Can't talk too much about SREs at the ad analytics company I mentioned, we were the backend team that wrote a lot of the backend stores / managed databases / ran the APIs and monitored this stuff a bit (and probably not all that well). It was a bit more ad hoc I guess, probably now that company is large enough they have a dedicated team for that...

1 comments

The article hit the pocket pretty exactly for how I felt I needed to explain it. (Actually I had the same experience where I thought I would be able to go over it quickly and then I felt like I was getting mired.) The graphs look great too - I've been able to explore it pretty well with JupyterLab but I can't export that into something super-interactive that is read-only. I've thought about creating an idyll page out of it to help others explore but that's a bit overkill for the work style our team has.

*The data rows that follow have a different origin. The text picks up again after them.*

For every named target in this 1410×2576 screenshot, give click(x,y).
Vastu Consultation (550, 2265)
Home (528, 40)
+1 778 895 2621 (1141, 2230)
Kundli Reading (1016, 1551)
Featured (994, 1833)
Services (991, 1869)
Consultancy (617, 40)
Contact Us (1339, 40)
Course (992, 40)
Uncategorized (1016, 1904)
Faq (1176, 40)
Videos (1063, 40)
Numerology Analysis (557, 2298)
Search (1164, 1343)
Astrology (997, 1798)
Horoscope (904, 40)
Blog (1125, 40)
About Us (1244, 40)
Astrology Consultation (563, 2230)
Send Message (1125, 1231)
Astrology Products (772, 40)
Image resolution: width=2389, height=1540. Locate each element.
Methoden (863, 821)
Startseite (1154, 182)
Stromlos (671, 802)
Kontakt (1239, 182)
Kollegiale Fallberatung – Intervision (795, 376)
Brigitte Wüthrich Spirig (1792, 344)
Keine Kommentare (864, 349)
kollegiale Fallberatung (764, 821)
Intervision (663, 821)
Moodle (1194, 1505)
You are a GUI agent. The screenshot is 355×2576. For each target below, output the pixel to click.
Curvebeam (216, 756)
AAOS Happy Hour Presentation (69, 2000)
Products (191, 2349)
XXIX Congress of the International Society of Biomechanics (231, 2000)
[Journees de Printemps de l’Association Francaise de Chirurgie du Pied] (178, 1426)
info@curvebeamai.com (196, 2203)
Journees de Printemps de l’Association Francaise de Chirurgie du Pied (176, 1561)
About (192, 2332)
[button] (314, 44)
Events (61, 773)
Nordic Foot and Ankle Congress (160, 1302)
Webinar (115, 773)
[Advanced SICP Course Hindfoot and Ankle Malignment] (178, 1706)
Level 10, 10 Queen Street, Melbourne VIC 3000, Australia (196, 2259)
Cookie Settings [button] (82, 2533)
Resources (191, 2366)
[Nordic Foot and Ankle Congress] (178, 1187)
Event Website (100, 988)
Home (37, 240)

I think the weirdly-shaped long-tail graphs we come across are just sums of more naturally-distributed response times, for different types of responses. Another reason to limit variation I think.

> I think the weirdly-shaped long-tail graphs we come across are just sums of more naturally-distributed response times, for different types of responses. Another reason to limit variation I think.

The best method I've found for digging into latency is profiling RPC traces to see where time is spent. This at least separates the code and parameters that have simple latency distributions from those that don't. Some distributions will be very data-dependent (SQL queries).